ダブルライン・キャピタルのジェフリー・ガンドラック氏の6-7日FOMC終了後の発言のメモ。
「あと1回、12月に利下げがあるだろう。
そうなればFF金利は現在の2年債利回りと擦りあうことになる。」
ガンドラック氏がCNBCで、今後のFRBの金融政策を予想した。
同氏は、FF金利と2年債利回りの乖離が7月末のFOMC以降135 bp縮小したと指摘している。
実効FF金利(青)と米2年債利回り(赤)
ガンドラック氏は従前から、FRBは2年債利回りに追随しているだけと冷やかしてきた。
つまり、市場の方がはるかに先を見通しているとの自負だ。
今回もあと1回の利下げでFRBが追いつくことになる。
同氏は今回のインタビューの中で、かつて強く批判することもあったパウエル議長の政策運営・発言を評価する旨を何度か口にしている。
以下、注目発言:
- 労働市場: ハリケーンやストを言い訳にする人が多いが、労働市場はそう強くはない。
- 米国債供給: 米国債の供給が増加しており、景気が鈍化しても金利は上昇すると予想。20-30年ゾーンは避け、中期までにとどまるべき。

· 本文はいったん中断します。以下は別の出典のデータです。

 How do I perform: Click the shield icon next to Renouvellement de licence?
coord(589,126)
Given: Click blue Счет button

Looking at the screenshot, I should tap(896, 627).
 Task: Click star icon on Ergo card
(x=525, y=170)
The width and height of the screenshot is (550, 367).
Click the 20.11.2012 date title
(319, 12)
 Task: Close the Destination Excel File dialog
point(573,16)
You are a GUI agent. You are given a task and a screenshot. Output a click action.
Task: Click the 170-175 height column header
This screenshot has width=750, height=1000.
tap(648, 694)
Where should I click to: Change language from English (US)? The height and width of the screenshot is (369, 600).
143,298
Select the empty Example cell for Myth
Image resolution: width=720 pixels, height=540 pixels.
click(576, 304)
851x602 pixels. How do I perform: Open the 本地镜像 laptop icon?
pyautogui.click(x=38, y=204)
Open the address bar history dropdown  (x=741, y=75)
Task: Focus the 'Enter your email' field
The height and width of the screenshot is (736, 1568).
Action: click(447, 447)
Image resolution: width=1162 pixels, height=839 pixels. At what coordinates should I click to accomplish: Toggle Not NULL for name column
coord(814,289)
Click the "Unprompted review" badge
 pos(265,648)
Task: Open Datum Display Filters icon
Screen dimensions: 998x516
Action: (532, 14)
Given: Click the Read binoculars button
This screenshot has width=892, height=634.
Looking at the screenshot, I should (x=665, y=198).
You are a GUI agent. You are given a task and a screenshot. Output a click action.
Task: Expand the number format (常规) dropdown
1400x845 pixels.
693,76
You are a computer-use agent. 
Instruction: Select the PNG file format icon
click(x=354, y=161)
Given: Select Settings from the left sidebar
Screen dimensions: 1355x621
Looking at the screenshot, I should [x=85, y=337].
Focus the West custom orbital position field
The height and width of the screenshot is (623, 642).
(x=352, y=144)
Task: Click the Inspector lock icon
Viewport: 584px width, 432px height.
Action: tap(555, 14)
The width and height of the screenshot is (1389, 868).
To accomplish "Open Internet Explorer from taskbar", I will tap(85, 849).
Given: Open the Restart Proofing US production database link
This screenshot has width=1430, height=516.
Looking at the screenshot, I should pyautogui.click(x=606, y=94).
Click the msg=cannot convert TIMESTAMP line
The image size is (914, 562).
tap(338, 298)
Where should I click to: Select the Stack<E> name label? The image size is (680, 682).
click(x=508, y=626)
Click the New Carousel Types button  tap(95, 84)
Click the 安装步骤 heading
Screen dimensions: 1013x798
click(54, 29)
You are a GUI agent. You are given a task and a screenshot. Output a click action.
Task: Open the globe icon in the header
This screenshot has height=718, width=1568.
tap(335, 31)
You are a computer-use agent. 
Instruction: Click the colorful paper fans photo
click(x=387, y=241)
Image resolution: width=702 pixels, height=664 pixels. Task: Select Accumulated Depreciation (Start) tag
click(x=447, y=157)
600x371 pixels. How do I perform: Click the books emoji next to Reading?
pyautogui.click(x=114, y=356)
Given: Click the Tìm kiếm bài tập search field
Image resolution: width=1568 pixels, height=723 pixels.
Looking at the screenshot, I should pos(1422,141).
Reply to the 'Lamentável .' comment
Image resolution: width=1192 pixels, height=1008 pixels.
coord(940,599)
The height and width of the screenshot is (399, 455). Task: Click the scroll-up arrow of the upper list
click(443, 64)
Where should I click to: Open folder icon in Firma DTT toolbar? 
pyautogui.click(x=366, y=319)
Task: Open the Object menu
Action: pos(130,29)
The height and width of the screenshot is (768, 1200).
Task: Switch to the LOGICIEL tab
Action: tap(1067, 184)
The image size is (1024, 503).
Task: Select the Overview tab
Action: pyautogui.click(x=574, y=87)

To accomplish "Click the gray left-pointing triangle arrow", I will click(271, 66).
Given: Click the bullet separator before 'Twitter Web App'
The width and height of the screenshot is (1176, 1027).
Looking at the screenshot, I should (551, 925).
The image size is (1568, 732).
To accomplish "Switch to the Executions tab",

- 次期政権の政策: トランプ氏は「DNAから」景気循環を後押しする刺激策を好み、常に「借金男」だった。これは特に長期側で金利上昇要因となる。
- インフレ: 原油が70ドル台のままなら、CPI総合は4-5か月のうちに2%を割り込む可能性がある。今後12か月で3%台のCPIは予想していない。
- 景気後退確率: 株式相場にも表れているとおり、大統領選の結果を受けて確率は低下した。
- ドル相場: ドル相場と金利の相関が極めて高い。財政不安で長期金利が上昇すれば、さらにドル高となる可能性がある。当面はドルに中立。
- インド: 従前どおり長期で選好。中国との摩擦でインドやメキシコに恩恵。
- 金・銀: 「反財政赤字、反中央銀行のムード」で買われている。金や暗号資産を投機でなく恒久的ポートフォリオ配分とする人が増えた。金は保有を継続。
- 暗号資産: 興味ない。「私は臆病」。価格評価手法を持っていない。
歴史的に見れば米社債のスプレッドは小さくなっているが、債券王はシングルB格以上の米社債を避けていない。
現在のタイトな社債スプレッドが、かつてとは異なる原因によるものと考えているからだ。
(かつては金融緩和が原因だったのだろう。)
社債市場は相対的に米国債市場より低リスクだと考えている。
・・・レーガンが大統領になった時、みんな財政赤字を心配し、例えばIBMのような質の高い債券を買った。
みんなそれら借り手が米国債市場より安全と考え、そうした社債の利回りは米国債利回りより低くなったんだ。